PROBLEM TO WORK ON — Look for "label" in the material below and show each line that contains it.

SUPPLIED ENTRIES —
*****

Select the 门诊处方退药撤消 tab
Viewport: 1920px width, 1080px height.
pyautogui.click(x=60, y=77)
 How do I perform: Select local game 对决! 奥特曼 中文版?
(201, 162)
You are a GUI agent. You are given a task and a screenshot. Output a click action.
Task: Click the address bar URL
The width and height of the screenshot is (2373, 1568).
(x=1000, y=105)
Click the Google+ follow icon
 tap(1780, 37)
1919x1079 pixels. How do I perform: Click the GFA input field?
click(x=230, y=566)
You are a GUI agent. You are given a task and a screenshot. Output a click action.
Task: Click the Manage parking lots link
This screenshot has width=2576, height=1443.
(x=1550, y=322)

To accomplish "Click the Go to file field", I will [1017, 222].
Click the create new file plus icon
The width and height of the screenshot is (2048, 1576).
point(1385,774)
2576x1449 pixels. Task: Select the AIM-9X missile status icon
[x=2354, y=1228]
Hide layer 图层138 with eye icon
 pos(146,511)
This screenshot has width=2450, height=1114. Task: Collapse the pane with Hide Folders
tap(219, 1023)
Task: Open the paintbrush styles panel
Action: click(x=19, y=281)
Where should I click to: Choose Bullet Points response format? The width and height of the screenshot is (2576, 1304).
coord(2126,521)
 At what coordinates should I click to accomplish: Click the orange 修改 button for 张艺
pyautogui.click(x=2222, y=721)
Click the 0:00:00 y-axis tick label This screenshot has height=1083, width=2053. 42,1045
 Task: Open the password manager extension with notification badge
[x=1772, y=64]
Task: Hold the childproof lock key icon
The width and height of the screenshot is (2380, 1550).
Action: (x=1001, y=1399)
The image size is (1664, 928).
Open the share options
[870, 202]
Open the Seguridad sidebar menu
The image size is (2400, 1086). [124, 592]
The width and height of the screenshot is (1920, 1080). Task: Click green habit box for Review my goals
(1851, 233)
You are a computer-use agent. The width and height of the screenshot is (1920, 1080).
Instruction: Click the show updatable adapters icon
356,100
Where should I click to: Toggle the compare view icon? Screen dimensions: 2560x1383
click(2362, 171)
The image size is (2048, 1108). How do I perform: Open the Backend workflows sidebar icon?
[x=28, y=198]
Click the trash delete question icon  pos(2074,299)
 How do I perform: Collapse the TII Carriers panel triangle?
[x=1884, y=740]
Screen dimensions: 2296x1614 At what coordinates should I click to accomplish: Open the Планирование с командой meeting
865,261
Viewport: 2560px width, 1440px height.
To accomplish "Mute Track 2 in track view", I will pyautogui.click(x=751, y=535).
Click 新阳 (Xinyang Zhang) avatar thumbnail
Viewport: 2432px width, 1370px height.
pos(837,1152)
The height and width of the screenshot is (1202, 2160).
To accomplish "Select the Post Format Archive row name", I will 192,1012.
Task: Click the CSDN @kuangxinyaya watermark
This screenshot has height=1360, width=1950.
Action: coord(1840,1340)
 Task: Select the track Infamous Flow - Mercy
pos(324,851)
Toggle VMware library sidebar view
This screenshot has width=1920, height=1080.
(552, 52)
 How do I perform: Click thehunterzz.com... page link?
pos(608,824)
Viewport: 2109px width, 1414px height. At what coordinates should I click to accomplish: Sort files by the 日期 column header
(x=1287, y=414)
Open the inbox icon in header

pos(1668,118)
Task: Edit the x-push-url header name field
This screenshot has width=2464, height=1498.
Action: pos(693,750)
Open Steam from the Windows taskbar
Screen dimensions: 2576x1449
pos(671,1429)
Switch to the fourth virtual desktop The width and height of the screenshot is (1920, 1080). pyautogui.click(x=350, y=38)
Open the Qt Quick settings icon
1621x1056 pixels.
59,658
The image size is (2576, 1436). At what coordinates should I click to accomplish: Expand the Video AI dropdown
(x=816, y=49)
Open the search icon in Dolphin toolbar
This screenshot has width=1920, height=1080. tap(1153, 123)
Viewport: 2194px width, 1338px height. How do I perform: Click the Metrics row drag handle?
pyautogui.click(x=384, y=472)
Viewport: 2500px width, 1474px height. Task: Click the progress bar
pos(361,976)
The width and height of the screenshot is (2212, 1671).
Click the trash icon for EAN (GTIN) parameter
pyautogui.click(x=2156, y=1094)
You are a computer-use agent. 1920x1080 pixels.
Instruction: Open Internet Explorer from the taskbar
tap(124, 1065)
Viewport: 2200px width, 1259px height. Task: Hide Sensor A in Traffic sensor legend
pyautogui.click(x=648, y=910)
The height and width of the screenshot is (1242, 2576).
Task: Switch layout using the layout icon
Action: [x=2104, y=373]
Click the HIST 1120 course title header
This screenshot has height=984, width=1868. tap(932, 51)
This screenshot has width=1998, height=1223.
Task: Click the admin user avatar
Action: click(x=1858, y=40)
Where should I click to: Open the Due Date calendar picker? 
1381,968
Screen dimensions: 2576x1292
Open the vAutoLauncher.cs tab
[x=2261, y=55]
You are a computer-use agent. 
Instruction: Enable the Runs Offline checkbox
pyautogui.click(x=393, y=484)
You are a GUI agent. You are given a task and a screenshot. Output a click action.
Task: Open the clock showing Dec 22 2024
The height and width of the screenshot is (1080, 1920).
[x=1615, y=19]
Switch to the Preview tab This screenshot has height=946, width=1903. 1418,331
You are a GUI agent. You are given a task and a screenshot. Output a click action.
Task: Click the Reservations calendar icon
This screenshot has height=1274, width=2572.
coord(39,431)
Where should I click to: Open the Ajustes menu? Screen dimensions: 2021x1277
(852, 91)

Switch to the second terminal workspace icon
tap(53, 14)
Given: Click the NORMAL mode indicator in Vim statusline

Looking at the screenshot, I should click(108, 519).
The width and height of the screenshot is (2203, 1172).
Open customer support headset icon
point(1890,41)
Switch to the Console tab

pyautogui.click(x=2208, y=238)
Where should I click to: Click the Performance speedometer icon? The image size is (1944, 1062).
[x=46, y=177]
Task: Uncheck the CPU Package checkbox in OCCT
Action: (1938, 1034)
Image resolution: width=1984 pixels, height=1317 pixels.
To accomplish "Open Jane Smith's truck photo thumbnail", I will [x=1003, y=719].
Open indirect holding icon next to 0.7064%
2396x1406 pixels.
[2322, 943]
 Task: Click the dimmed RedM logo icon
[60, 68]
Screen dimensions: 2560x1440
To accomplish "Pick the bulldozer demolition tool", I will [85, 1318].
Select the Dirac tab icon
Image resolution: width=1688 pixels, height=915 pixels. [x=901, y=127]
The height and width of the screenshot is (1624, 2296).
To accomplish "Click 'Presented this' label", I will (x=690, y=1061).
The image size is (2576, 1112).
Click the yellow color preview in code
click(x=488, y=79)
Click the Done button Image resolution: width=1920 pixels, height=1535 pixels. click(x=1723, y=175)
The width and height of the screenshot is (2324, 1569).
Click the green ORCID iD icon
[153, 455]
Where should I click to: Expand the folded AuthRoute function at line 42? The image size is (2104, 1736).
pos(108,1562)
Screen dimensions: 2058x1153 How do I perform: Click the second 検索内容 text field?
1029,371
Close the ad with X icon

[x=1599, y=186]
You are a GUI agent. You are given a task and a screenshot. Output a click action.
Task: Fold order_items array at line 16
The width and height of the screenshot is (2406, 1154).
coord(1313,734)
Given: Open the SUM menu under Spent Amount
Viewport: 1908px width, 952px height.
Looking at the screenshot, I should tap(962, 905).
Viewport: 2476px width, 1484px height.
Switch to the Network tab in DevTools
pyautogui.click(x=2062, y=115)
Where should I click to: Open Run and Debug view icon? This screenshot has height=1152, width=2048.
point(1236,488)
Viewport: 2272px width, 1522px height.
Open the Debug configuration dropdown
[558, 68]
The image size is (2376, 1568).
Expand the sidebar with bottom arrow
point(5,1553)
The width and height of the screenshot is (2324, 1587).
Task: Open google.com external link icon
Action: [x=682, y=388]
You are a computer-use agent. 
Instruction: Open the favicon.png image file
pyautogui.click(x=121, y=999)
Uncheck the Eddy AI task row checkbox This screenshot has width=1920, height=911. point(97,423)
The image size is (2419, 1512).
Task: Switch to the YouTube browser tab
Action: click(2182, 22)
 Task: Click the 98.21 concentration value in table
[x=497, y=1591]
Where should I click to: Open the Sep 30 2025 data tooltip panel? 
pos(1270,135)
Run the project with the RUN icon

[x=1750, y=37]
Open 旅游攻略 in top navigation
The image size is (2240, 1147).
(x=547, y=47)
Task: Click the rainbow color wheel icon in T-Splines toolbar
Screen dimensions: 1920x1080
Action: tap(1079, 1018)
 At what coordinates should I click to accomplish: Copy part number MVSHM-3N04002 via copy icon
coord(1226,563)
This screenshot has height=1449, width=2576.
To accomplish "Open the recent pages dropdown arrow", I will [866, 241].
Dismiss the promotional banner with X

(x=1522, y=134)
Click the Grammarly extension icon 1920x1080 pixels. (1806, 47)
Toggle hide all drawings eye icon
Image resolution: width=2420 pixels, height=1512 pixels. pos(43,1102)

*****

FINISHED TASK —
Click the 0:00:00 y-axis tick label This screenshot has height=1083, width=2053. 42,1045
To accomplish "Click 'Presented this' label", I will (x=690, y=1061).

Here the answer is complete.